Early-stage lung cancer patients considered to be high risk for surgery can achieve good clinical outcomes with surgical resection, according to a new study. This suggests that empiric selection criteria may deny some patients the best possible therapy.
One of five patients with stage I NSCLC is deemed inoperable thanks to age and comorbidities, according to authors led by Manu S. Sancheti, MD, of Emory University in Atlanta. “The survival with untreated stage I NSCLC is dismal. Thus the importance in elucidating an effective treatment plan for these patients cannot be overstated,” they wrote.
The new study examined outcomes among 490 patients who underwent resection for clinical stage I lung cancer from 2009 to 2013. Of those patients, 180 (37%) were deemed to be high-risk based on American College of Surgery Oncology Group (ACOSOG) criteria. The results of the analysis were published online ahead of print in Annals of Thoracic Surgery.
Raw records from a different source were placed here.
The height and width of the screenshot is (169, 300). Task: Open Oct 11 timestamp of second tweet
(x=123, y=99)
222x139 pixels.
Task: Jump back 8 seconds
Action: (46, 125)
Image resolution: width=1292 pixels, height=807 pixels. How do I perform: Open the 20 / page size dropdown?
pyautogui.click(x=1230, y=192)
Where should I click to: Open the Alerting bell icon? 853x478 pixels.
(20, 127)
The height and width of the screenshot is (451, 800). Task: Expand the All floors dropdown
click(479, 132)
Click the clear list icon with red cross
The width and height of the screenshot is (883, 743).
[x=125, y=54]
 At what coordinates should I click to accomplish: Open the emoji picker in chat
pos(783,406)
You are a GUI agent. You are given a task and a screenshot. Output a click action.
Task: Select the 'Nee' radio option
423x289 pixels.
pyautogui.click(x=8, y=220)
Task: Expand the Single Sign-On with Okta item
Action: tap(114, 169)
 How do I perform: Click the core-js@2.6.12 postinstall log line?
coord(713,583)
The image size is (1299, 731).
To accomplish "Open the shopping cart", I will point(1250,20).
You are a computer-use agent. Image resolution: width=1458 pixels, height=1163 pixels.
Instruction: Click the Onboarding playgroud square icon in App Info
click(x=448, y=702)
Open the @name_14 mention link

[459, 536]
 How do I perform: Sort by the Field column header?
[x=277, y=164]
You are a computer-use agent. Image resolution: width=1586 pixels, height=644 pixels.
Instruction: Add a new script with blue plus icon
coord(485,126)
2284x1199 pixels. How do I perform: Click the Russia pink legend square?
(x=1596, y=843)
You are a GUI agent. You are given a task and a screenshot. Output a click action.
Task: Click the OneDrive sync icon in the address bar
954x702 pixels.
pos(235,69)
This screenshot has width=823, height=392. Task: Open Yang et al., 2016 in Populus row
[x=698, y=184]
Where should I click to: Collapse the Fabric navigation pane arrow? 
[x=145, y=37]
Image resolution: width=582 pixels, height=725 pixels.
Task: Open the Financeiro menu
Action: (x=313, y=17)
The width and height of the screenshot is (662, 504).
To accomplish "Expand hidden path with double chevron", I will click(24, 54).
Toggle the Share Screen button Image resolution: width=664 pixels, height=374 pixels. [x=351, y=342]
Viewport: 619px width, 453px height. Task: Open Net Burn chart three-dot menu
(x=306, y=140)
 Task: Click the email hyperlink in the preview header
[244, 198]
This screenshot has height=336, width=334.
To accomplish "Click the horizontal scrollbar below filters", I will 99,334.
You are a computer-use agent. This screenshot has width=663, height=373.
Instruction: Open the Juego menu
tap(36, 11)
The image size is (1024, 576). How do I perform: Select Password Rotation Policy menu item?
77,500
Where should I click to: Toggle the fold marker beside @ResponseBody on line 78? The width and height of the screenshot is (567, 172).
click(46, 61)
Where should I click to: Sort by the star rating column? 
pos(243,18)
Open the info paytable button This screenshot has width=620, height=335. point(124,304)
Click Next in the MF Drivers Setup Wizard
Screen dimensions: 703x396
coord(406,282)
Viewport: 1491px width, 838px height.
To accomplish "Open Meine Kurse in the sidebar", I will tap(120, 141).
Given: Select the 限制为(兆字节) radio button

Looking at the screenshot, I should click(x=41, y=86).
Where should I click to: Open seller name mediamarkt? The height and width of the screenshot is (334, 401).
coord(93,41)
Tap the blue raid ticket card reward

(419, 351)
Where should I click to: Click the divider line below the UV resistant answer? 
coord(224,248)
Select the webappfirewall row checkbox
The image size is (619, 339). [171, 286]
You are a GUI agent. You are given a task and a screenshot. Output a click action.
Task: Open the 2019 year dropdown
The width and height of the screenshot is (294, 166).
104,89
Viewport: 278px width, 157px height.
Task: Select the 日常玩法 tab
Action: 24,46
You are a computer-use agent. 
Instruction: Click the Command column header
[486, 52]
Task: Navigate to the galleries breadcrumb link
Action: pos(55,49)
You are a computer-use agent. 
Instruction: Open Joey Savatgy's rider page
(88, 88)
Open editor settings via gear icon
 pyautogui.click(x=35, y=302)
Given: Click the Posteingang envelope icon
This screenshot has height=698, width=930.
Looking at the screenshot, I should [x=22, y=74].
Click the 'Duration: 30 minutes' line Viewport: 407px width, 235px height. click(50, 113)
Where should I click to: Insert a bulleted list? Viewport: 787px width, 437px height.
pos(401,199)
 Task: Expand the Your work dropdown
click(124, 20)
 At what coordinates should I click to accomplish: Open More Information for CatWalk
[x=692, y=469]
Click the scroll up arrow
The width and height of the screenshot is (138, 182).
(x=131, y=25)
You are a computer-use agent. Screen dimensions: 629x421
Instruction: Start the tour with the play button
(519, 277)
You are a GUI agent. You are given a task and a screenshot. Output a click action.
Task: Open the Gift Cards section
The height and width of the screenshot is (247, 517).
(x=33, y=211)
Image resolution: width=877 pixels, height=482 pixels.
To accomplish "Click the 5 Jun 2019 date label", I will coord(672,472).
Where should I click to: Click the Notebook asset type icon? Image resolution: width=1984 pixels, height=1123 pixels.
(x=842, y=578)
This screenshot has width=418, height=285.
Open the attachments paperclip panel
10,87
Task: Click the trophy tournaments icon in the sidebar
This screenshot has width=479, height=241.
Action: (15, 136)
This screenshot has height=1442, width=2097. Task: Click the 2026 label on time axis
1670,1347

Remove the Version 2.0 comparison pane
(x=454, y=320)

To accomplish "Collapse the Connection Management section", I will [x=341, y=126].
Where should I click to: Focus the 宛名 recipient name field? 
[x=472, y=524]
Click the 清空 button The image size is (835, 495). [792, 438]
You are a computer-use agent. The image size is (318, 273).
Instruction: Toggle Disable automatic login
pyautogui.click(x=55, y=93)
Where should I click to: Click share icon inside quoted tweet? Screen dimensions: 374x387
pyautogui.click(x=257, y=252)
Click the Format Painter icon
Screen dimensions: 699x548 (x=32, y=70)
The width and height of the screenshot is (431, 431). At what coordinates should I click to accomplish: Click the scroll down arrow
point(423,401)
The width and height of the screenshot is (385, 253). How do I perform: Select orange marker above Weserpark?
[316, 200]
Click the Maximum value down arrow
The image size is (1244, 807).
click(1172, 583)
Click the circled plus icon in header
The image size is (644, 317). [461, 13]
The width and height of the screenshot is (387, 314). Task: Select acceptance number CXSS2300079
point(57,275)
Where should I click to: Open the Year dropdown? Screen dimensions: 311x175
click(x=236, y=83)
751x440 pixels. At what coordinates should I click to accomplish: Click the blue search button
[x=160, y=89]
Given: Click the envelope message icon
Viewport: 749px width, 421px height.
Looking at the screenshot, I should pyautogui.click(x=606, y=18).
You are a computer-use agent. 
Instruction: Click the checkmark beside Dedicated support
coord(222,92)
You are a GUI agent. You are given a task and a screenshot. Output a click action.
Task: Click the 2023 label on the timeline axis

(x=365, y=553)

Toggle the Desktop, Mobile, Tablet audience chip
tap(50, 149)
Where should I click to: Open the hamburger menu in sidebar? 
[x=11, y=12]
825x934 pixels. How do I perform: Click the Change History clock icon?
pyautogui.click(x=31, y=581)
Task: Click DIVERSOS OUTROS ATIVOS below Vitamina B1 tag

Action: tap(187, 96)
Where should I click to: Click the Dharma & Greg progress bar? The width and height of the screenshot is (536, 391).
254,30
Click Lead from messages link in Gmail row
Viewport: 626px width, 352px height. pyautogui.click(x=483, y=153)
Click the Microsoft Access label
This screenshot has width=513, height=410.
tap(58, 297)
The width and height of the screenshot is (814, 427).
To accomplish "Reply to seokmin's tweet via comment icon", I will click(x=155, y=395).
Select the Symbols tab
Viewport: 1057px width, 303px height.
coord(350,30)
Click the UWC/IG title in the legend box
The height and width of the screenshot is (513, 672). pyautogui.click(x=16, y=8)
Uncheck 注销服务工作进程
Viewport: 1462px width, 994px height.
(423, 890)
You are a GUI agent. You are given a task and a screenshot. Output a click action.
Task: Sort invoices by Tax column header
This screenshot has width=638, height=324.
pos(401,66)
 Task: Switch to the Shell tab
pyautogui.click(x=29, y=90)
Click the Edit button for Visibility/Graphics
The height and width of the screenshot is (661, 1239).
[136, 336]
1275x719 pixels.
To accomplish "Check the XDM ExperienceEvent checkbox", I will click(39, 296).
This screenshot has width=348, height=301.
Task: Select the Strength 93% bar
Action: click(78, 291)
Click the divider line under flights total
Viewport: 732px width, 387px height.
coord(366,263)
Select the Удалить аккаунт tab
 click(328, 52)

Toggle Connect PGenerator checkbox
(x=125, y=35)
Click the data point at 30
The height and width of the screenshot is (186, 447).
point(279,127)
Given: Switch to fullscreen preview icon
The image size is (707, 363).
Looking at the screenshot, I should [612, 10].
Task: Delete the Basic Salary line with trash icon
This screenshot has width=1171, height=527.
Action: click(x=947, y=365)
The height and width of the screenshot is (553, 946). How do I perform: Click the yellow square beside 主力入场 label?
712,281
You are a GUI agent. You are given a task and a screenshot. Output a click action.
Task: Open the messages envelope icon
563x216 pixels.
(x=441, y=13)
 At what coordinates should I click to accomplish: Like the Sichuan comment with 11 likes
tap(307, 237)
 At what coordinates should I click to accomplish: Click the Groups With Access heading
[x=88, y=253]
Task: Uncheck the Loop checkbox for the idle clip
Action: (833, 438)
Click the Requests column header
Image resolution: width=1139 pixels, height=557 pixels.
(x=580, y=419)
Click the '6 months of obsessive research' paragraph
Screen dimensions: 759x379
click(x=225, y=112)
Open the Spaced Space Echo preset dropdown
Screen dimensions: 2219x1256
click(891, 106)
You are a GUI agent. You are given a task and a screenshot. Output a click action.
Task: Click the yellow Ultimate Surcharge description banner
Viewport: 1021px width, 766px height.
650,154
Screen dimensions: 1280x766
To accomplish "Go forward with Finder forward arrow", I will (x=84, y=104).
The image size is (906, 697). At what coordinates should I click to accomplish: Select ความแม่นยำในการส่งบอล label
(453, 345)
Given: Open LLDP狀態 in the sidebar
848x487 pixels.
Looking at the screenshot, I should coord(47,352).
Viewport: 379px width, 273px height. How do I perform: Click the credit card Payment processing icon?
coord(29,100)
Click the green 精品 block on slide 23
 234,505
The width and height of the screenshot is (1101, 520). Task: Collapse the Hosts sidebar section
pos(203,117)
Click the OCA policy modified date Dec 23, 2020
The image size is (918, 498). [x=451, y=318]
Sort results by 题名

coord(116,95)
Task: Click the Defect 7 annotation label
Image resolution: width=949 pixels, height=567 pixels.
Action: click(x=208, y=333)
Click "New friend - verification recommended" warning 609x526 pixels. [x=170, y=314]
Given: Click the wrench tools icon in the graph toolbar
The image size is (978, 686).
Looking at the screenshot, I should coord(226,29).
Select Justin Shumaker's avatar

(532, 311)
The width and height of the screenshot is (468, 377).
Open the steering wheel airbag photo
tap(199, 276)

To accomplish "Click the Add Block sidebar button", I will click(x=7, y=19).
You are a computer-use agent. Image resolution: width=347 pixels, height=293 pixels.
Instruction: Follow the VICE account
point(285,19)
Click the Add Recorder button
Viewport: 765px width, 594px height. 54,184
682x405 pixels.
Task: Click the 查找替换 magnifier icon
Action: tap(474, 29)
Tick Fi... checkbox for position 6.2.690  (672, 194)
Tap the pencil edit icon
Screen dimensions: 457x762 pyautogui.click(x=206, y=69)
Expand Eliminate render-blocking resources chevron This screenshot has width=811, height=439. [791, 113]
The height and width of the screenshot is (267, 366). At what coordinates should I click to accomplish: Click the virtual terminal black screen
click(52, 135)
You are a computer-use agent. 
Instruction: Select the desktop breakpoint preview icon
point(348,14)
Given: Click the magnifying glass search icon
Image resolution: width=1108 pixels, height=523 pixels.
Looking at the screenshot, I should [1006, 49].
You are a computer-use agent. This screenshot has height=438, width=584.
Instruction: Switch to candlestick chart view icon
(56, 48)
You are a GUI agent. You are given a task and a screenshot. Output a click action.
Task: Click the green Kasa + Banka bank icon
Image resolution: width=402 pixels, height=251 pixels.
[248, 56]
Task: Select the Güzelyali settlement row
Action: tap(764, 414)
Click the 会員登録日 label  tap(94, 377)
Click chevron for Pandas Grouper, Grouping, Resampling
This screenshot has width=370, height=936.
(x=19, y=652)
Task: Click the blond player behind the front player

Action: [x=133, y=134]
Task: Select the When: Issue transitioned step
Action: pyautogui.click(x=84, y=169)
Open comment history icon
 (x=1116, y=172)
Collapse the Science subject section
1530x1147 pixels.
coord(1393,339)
The patients found to be high risk were older than standard-risk patients, with a median age of 70 years vs 65 years (P < .0001). They also had worse forced expiratory volume in 1 second (57% vs 85%; P < .0001) and diffusing capacity of lung for carbon monoxide (47% vs 77%; P < .0001). High-risk patients had more smoking pack-years than standard-risk patients (46 vs 30; P < .0001) and a higher incidence of chronic obstructive pulmonary disease (72% vs 32%; P < .0001). They were also more likely to undergo sublobar resection (32% vs 20%; P = .001).
The length of hospital stay was greater among high-risk patients, at 5 vs 4 days (P < .0001), but there was no difference with regard to postoperative mortality (2% vs 1%; P = .53). There was also no difference with regard to nodal upstaging between the two groups, with 20% for high-risk patients and 21% for standard-risk patients (P = .79).
The high-risk group did have poorer 3-year survival than the standard-risk group, at 59% vs 77%, for a hazard ratio of 2.42 (95% confidence interval [CI], 1.50–3.89; P < .01).
“Our analysis demonstrates an acceptable operative risk and survival for lobal and sublobar resections in these patients who meet ACOSOG criteria for high risk,” the authors concluded. “We believe that it is the onus of thoracic surgeons to lead continued investigations into improvements in risk stratification, as well as to delineate the most efficacious treatment, with resection at the forefront.”